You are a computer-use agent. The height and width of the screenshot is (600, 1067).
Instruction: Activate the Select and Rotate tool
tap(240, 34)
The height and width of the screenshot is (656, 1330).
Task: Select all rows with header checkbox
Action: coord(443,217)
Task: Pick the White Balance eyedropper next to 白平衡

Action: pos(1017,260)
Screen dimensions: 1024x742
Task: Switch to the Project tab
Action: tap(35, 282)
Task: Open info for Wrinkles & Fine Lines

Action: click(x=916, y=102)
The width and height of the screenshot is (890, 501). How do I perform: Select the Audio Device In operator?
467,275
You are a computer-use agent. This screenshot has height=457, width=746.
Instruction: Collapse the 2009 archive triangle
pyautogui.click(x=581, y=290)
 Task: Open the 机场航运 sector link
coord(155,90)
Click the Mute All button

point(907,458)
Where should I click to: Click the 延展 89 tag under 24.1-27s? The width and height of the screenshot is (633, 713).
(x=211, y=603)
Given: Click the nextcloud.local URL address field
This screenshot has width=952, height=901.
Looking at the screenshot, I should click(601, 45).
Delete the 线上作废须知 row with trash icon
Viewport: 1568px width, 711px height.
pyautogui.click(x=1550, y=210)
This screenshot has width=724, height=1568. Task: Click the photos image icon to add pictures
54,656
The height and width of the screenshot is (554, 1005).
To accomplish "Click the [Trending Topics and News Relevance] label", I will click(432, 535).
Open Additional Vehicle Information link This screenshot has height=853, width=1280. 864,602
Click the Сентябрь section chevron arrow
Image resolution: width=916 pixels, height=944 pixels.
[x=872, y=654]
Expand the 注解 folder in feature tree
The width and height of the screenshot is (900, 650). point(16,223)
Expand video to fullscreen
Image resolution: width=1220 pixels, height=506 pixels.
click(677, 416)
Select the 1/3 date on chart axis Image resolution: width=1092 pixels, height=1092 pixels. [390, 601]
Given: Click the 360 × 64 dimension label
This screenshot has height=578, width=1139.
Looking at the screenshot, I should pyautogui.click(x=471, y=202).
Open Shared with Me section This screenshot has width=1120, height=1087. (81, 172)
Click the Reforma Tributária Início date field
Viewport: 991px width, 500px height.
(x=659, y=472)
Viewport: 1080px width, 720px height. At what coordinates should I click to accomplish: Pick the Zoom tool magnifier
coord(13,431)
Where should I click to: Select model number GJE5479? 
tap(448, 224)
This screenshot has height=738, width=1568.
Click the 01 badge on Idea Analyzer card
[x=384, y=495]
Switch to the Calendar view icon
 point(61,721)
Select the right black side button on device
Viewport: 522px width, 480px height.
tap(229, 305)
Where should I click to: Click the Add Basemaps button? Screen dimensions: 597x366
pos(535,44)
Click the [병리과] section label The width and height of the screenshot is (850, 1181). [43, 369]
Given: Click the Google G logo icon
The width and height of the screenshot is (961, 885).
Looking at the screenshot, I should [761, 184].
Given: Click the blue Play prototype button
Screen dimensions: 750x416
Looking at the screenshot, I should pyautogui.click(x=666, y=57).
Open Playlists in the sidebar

━━━

Every record above should be output exactly.

# WRITTEN REPLY
You are a computer-use agent. The height and width of the screenshot is (600, 1067).
Instruction: Activate the Select and Rotate tool
tap(240, 34)
The height and width of the screenshot is (656, 1330).
Task: Select all rows with header checkbox
Action: coord(443,217)
Task: Pick the White Balance eyedropper next to 白平衡

Action: pos(1017,260)
Screen dimensions: 1024x742
Task: Switch to the Project tab
Action: tap(35, 282)
Task: Open info for Wrinkles & Fine Lines

Action: click(x=916, y=102)
The width and height of the screenshot is (890, 501). How do I perform: Select the Audio Device In operator?
467,275
You are a computer-use agent. This screenshot has height=457, width=746.
Instruction: Collapse the 2009 archive triangle
pyautogui.click(x=581, y=290)
 Task: Open the 机场航运 sector link
coord(155,90)
Click the Mute All button

point(907,458)
Where should I click to: Click the 延展 89 tag under 24.1-27s? The width and height of the screenshot is (633, 713).
(x=211, y=603)
Given: Click the nextcloud.local URL address field
This screenshot has width=952, height=901.
Looking at the screenshot, I should click(601, 45).
Delete the 线上作废须知 row with trash icon
Viewport: 1568px width, 711px height.
pyautogui.click(x=1550, y=210)
This screenshot has width=724, height=1568. Task: Click the photos image icon to add pictures
54,656
The height and width of the screenshot is (554, 1005).
To accomplish "Click the [Trending Topics and News Relevance] label", I will click(432, 535).
Open Additional Vehicle Information link This screenshot has height=853, width=1280. 864,602
Click the Сентябрь section chevron arrow
Image resolution: width=916 pixels, height=944 pixels.
[x=872, y=654]
Expand the 注解 folder in feature tree
The width and height of the screenshot is (900, 650). point(16,223)
Expand video to fullscreen
Image resolution: width=1220 pixels, height=506 pixels.
click(677, 416)
Select the 1/3 date on chart axis Image resolution: width=1092 pixels, height=1092 pixels. [390, 601]
Given: Click the 360 × 64 dimension label
This screenshot has height=578, width=1139.
Looking at the screenshot, I should pyautogui.click(x=471, y=202).
Open Shared with Me section This screenshot has width=1120, height=1087. (81, 172)
Click the Reforma Tributária Início date field
Viewport: 991px width, 500px height.
(x=659, y=472)
Viewport: 1080px width, 720px height. At what coordinates should I click to accomplish: Pick the Zoom tool magnifier
coord(13,431)
Where should I click to: Select model number GJE5479? 
tap(448, 224)
This screenshot has height=738, width=1568.
Click the 01 badge on Idea Analyzer card
[x=384, y=495]
Switch to the Calendar view icon
 point(61,721)
Select the right black side button on device
Viewport: 522px width, 480px height.
tap(229, 305)
Where should I click to: Click the Add Basemaps button? Screen dimensions: 597x366
pos(535,44)
Click the [병리과] section label The width and height of the screenshot is (850, 1181). [43, 369]
Given: Click the Google G logo icon
The width and height of the screenshot is (961, 885).
Looking at the screenshot, I should [761, 184].
Given: Click the blue Play prototype button
Screen dimensions: 750x416
Looking at the screenshot, I should pyautogui.click(x=666, y=57).
Open Playlists in the sidebar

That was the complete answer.